This is Sara Sjolin at

Greece’s Athex Composite tanked almost 13% Tuesday — the biggest drop for the index on record, according to FactSet. The renewed jitters came after the government, in a surprise move late Monday, said it would bring forward presidential elections to Dec. 17, potentially, setting the scene for snap elections in early 2015.

Here’s why that’s important: Far-left party Syriza currently is leading the early polls and it seems likely they would win a snap election. This is how to think about Syriza:

  • The party has been calling for an end to austerity in Greece
  • Has been campaigning for market-unfriendly measures
  • Is firmly against the international bailout program that helped the country avoid a default during the depths of its financial crisis.

How bad is Greece’s Tuesday collapse? It’s worse than the 9.7% drop the market saw Oct. 24, 2010, at the peak of Greek debt worries. The drop also eclipses the 10% fall Greek markets saw in 1989 during a bout of political turmoil.

…With Greece’s problems once again in the limelight, investors all across Europe. the Stoxx Europe 600 index slumped 2.3%, while Germany’s DAX 30 index fell 2.2% and France’s CAC 40 index  gave up 2.5%.

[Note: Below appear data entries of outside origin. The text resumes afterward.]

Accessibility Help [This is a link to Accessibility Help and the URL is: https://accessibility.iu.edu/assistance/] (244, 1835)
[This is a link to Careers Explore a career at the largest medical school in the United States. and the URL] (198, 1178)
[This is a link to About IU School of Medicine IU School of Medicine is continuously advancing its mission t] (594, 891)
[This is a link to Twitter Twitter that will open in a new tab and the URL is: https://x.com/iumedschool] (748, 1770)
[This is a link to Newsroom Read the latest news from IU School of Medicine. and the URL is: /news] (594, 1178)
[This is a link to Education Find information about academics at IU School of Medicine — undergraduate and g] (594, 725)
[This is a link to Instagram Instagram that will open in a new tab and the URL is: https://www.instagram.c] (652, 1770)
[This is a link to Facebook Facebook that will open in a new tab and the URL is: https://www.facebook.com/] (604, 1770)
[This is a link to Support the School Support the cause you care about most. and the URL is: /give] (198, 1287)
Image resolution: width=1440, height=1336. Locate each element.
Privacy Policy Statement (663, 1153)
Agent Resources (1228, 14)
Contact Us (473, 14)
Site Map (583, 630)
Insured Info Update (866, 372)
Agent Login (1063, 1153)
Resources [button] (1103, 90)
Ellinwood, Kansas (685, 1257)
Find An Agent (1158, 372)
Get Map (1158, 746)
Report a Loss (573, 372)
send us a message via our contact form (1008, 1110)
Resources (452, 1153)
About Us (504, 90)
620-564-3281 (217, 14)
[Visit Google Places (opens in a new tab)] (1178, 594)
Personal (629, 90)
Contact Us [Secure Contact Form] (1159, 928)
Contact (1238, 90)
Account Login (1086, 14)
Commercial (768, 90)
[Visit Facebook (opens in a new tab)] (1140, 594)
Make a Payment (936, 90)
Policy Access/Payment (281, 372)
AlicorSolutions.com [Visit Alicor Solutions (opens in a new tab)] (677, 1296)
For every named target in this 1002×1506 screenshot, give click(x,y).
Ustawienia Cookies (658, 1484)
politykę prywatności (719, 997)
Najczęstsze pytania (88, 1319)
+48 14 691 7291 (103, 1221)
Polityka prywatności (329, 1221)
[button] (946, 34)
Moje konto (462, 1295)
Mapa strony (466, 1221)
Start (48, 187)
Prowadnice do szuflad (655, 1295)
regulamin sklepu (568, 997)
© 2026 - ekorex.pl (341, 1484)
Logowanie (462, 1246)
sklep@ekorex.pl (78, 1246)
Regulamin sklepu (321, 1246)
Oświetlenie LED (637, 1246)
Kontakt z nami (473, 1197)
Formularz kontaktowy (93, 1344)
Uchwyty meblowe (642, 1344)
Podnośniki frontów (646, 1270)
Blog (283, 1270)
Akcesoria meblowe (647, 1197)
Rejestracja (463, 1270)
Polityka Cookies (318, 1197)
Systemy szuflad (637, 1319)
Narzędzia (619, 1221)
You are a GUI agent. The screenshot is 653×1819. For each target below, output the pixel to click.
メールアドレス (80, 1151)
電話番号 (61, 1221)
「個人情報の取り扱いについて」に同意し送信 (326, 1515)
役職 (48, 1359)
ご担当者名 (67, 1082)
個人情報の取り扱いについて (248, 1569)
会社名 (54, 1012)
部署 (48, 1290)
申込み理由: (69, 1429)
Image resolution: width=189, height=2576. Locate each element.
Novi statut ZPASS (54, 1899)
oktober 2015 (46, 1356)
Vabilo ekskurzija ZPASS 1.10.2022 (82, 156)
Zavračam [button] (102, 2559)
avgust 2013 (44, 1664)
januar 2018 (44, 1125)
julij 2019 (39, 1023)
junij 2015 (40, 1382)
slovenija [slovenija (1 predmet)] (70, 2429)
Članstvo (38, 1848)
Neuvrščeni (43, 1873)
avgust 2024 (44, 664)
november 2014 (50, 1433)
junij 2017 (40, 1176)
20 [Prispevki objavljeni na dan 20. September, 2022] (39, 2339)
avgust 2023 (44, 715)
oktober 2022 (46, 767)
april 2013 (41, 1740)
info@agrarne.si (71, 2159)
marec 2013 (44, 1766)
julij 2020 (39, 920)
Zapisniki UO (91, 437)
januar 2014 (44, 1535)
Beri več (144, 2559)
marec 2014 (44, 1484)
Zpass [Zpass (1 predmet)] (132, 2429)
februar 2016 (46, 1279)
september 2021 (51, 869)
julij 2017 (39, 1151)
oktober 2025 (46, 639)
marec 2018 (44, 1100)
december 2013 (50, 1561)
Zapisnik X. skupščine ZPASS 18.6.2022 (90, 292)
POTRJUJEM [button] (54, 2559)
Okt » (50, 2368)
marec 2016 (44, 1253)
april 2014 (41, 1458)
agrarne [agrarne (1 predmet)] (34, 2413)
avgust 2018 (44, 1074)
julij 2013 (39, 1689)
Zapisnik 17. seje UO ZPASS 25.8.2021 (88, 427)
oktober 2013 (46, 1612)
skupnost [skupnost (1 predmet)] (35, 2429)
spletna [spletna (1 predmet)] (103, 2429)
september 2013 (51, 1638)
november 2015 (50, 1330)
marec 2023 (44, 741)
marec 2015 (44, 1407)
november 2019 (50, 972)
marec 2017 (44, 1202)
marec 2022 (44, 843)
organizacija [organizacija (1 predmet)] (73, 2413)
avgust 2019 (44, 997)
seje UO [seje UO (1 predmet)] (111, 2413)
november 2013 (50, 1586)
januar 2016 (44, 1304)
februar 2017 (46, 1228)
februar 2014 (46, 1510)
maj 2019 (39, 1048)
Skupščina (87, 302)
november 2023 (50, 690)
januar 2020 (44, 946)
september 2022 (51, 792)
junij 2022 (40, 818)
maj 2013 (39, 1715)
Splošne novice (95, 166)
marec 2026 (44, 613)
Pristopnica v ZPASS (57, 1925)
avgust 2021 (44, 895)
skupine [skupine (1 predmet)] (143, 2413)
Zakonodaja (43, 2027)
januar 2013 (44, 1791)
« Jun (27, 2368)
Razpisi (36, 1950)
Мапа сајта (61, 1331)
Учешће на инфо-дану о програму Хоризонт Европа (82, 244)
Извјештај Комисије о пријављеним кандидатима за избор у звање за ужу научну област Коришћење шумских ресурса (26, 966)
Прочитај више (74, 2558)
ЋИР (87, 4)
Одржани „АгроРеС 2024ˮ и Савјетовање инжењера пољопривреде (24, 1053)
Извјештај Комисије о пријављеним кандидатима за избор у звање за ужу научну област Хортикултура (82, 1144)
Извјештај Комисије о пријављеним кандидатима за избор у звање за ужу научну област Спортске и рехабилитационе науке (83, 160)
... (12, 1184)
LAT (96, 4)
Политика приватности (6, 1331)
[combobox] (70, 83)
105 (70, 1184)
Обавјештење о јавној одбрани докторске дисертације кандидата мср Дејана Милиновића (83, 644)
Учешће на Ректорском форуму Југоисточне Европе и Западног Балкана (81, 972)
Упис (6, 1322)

Greek government bond yields  jumped 75 basis point to 7.90%, according to electronic trading platform Tradeweb.

So once again political news slips in to the financial section of the news. As Scott Sumner once expressed it about his studies of the Great Depression:

“And the worst part was the way political news kept slipping into the financial section. Nazis make ominous gains in the 1932 German elections, Spanish Civil War, etc, etc. In the 1930s the readers didn’t know what came next—but I did.”

I must admit that the similarities between the continued euro crisis and the situation during the 1930s worries me a great deal and my regular readers well-know that I to a large extent blame the deepening political troubles in Europe on the deep economic crisis caused mainly by extremely tight monetary conditions in the euro zone.

Just to remind everybody how bad it is in Greece. Take a look graph below comparing the real GDP lose in Austria during Great Depression and Greece during the present crisis (Year 0 is 1929 for Austria and 2008 for Greece.)

I used Austria as a comparison because the country had massive banking crisis (in 1931), had one of the deepest depressions of all of the European economies during the Great Depression and maintained the Gold Standard the longest.

Greece Austria

Given the scale of the crisis in Greece it is hardly surprising that extremist parties like Syriza and Golden Dawn are very popular parties. After all Austria disintegrated politically during the 1930s and eventually ceased to exist as an independent nation in 1938.